Resta però una duplice constatazione. Quel Pd che dovrebbe essere il faro dei progressisti italiani si è fatto dare una lezione da pezzi di Lega. Quello stesso Pd che si erge a officina di pluralismo è andato in tilt per un voto di coscienza. Comunque la si guardi, una Caporetto – il lessico della sconfitta, quello sì tiene insieme i dem. “Un partito non dev’essere strumento di uniformazione del pensiero”, conviene l’attivista. “Dei collanti valoriali però ci vogliono: sul fine vita significa scegliere la laicità o meno. E mica in comizio, ma sul campo. Abbiamo già ottenuto leggi sull’interruzione delle terapie e sul testamento biologico: vinceremo anche questa battaglia. Con o senza Pd. Che a riguardo non ha ancora dimostrato impegno univoco”.

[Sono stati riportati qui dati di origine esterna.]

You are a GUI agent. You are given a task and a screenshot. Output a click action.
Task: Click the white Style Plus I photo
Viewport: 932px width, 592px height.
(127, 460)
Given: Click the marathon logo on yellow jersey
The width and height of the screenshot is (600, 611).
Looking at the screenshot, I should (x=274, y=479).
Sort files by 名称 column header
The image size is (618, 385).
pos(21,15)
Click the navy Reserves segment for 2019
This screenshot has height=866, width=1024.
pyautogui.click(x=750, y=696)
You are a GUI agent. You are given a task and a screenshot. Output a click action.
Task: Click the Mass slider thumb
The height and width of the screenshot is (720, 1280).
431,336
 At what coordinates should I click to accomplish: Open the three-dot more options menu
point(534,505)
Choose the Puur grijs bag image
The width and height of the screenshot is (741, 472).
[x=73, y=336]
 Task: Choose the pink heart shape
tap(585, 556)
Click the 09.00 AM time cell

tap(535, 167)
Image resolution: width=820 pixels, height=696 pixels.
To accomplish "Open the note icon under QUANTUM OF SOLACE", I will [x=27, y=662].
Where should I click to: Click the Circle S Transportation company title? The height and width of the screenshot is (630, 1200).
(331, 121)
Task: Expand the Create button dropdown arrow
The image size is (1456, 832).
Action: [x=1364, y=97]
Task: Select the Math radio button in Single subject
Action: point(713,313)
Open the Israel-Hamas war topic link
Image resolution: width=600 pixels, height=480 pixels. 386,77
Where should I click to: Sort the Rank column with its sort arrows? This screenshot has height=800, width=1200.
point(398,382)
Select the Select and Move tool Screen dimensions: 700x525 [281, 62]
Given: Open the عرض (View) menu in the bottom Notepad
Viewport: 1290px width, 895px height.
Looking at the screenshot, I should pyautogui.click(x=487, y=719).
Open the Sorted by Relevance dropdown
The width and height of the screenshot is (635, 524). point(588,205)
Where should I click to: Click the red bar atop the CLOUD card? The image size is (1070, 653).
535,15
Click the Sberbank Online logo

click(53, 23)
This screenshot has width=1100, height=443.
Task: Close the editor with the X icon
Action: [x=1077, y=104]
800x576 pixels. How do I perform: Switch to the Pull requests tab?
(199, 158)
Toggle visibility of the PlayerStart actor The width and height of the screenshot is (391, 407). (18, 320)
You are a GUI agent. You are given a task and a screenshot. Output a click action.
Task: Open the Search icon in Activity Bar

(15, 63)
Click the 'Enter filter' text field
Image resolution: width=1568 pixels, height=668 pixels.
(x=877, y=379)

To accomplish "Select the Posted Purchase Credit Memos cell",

Cappato parla per esperienza diretta: soltanto pochi mesi fa il suo nome sfidava quello di Adriano Galliani per il seggio vacante del Cav. in Senato. “C’è chi si è schierato al mio fianco e chi invece no. Il sindaco di Monza in quota dem ha scelto un messaggio evidente: scheda bianca”. E Forza Italia ringrazia. “Mi ero candidato senza chiedere l’appoggio preventivo, figuriamoci se invoco la disciplina interna. Non è questione di legittimità, ma di valutazioni politiche. Ieri come oggi. Dunque il Pd si guardi dentro. Si domandi da che parte stare. E stabilisca cosa sia divisivo e cosa no”. Ce n’è abbastanza per finire in analisi. Nel dubbio, il paziente dem si stende sul lettino ma poi sta zitto: scheda bianca pure per Freud.